▶ Work order 1
List the album titles named in the Electric Six interview.
▶ Work order 2
Write the next part of the Electric Six interview, starting after its last question.

▶ Excerpted text

*-*-*

2006_06_Dick_Valentine.jpgI found out about Electric Six in 2003 from the last place one would expect to learn anything about music: MTV. It was the video for Dance Commander . A man in short shorts was cavorting about his house, wreaking havoc and fueled solely by the urge to rock. Then came the mustachioed Dance Commander, giving out the order for fun. This was no ordinary man. The voice. The moves. The fire in his eyes. This man was rock incarnate! That man was Dick Valentine.

KMFDM, Front 242, Front Line Assembly, and Electric Six. How did Senor Smoke find a home with Metropolis Records ?
The label head Dave Heckman came to our show in San Francisco and I didn't know that he had a label. I had never even heard of Metropolis. He came up and asked me what I think our situation was, and I said, "I think we're going to be free agents again." He gave us his card, we went to his website, and thought, "Wow, this is kind of unusual." He's in a situation where he's been that goth/industrial label for a long time and he just wants to expand. He signed us and Mindless Self Indulgence . He hasn't said no to anything that we want to do for this record, including making videos.

Has Switzerland already been recorded?
Yep. It's been done for a while now. We did it in November.

What can you tell me about the album?
We think it's the best thing we've ever done. It's a bit subtler than the other two records. There's no Gay Bar, Dance Epidemic, or anything that's going to make people want to dance. If you're looking for dancing, this may not be your record, but there are some rockers on there. Summer anthem kind of things. One of them has a Journey feel and there's a Latin Salsa number. I think when people hear it, they'll wonder what it is, but it'll grow on you and it might be your favorite record that we've done.

Should people seeing you before September 12th expect to hear some songs off the new album?
We're hoping to do a few of them this summer. We're officially done touring for Senor Smoke. We'll bust out a few of them and then, when we go out in the fall, we'll hopefully do them all.

How did your approach to this album compare to Fire and Senor Smoke?

*-*-*

▶ Given information
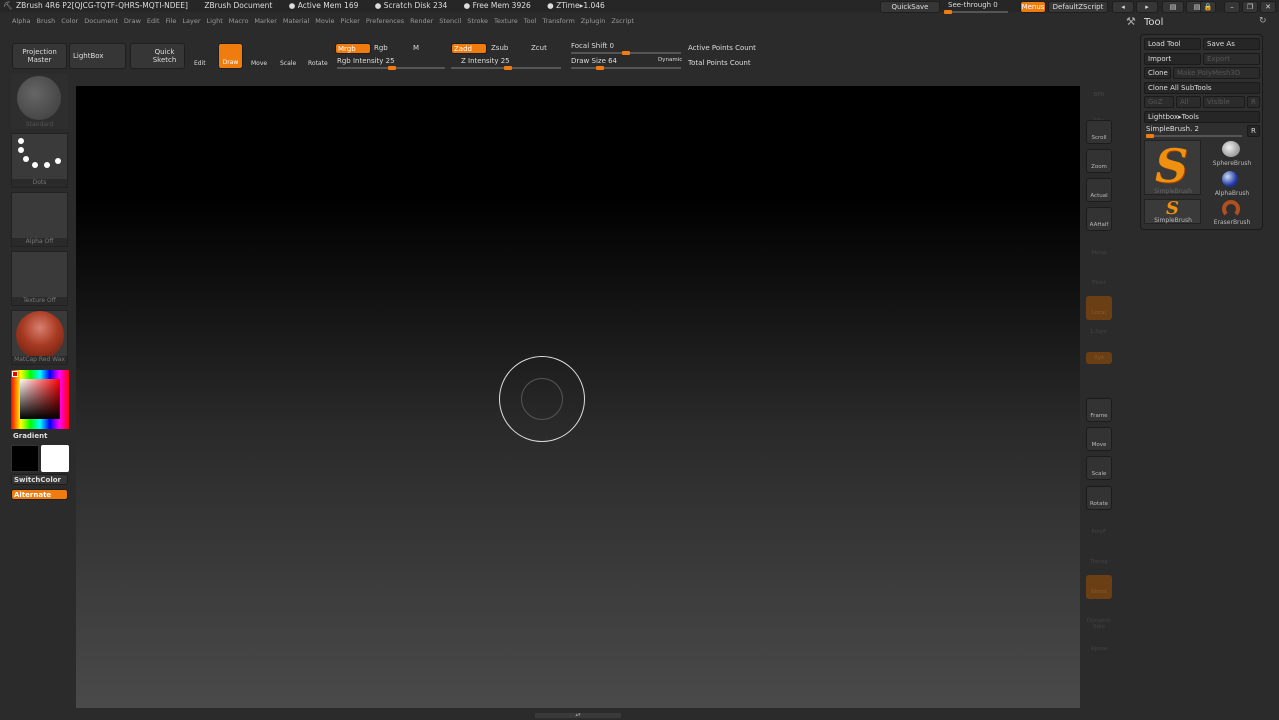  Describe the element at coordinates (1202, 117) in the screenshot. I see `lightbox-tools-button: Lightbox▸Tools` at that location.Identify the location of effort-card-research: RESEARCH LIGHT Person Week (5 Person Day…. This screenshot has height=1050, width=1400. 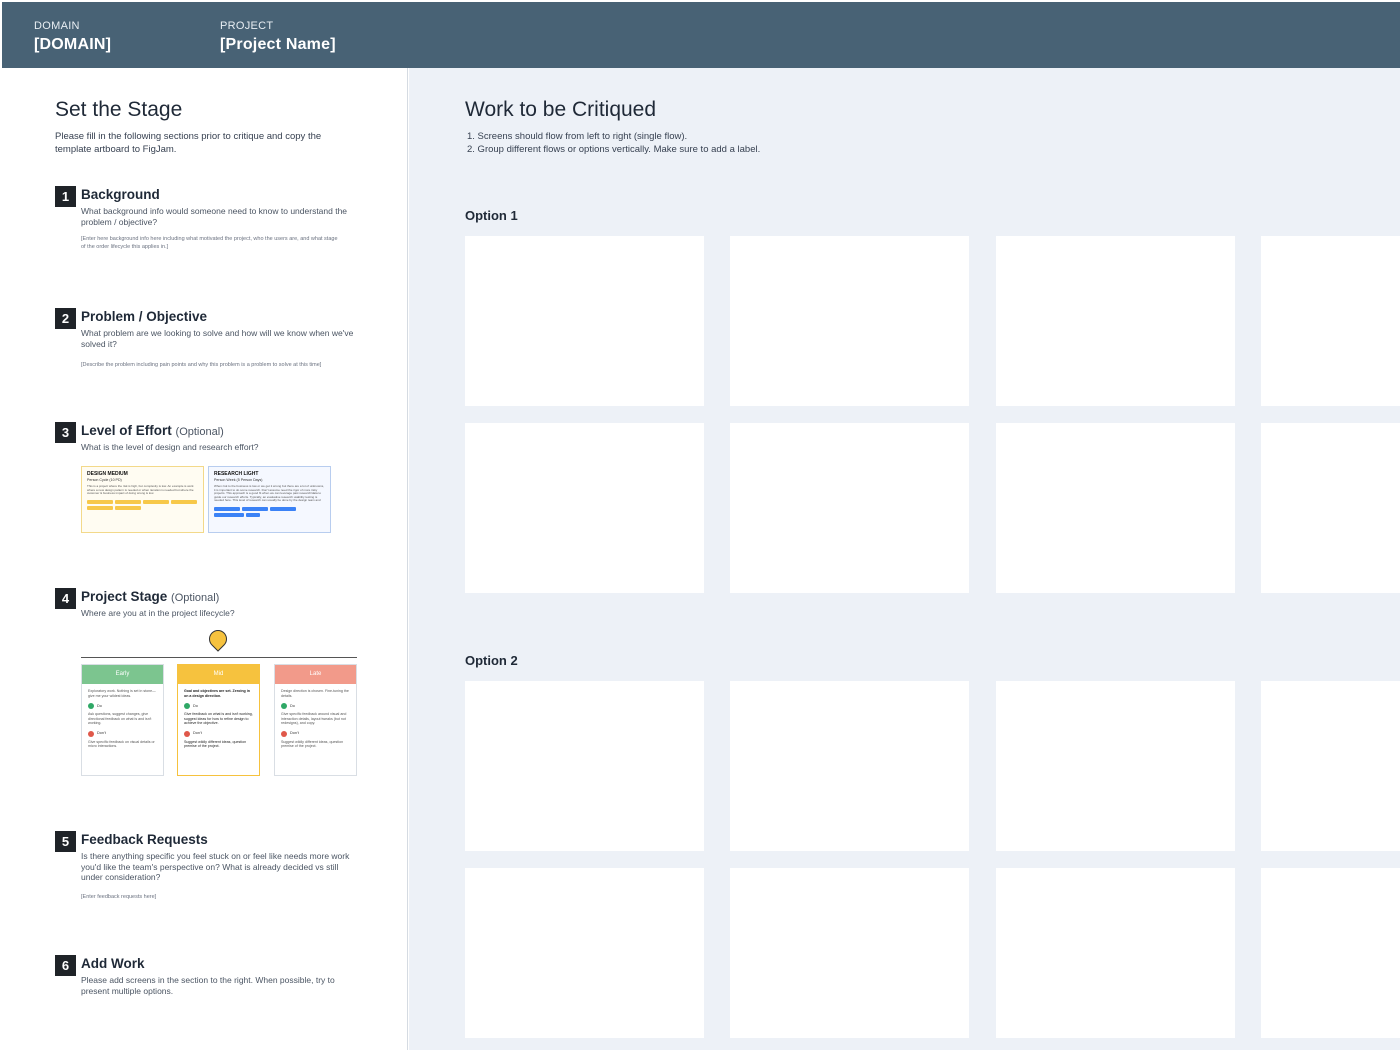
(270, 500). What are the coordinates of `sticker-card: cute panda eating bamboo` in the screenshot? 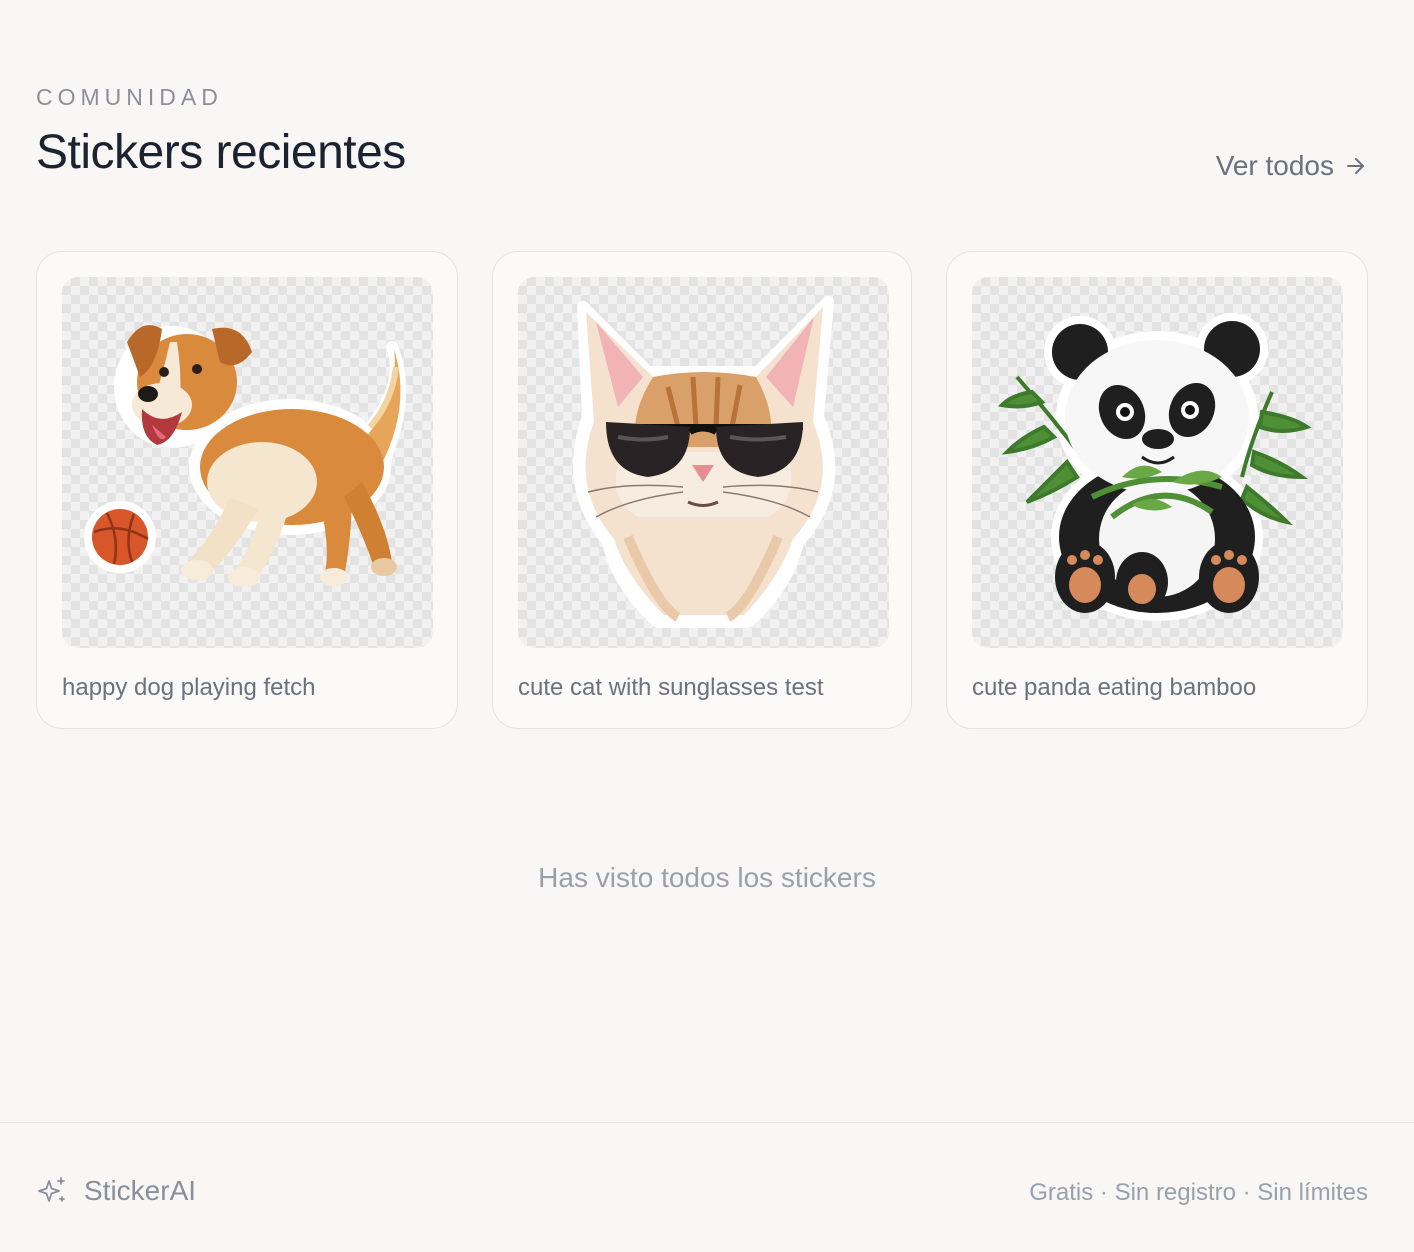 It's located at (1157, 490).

*-*-*

▶ Answer area 1
- Switzerland
- Fire
- Senor Smoke

▶ Answer area 2
This was the first time that we didn't have an expectation of a big radio hit. When we did Fire they were expecting five or six, and when we went to Warner for Senor Smoke they expected another Gay Bar. With Senor Smoke, we weren't in the position where we could make the record we wanted to make. We had to put Radio Ga-Ga on Senor Smoke; it was a condition of the record deal. With Metropolis, we got to do the thirteen songs we wanted to do, turned it in, and they're putting it out. Hopefully we'll continue to do that.

Was this album more collaborative with the other band members?
All of the other musicians, with the exception of Mike, our drummer, wrote the music for a song and I wrote the rest. Tait's got a song, Nash has got a song, and the other two guys have a song.

Were there any line up changes in the past year?
No, I think this is it. They've all been in the band for close to three years now and Mike's been in the band since February 2005. We're already talking about doing a fourth record. Everything is solid and we're all into it. I talked with the other guys one the phone and we've had five weeks off and no one knows what to do with their time. We're all so acclimated to being on the road that having so much time off is weird.

What is the origin of the name Switzerland?
The idea was that we wanted to name the record after a county we've never been to before hoping that that would get us to that country, which is why we didn't call it Afghanistan. We have a release date in Australia with Inertia on the same date. We're trying to put together other territories right now. We're definitely becoming more of an indie band.

Should we expect to see a song released in the same way Vibrator was?
Because we didn't do any videos for Senor Smoke, other than Radio Ga Ga, our plan is to make up for it on this record by doing a video for each song. I'm sure a lot of them will be low budget. We're shooting the first video in a couple of weeks, so I'm sure that'll appear online before September 12th. We have a couple scheduled now and we've been talking with animators. We don't even have to be there. We can be on the road and then have a video for one of the songs. The whole Vibrator download thing was just an act of desperation.

You just announced a lot of tour dates on your website. It seems like you're almost always touring. What's the longest stretch of time that you've been off the road since Fire?
This summer's going to be it. Other than the two weeks in July, it's the whole summer off. We've never had anything like that before. The longest since 2003 was maybe a month. It's nice, but also weird.

What do you call home?
I'm in Brooklyn. I moved here two years ago and I'm starting to look at buying a place. I plan on staying in New York for a long time.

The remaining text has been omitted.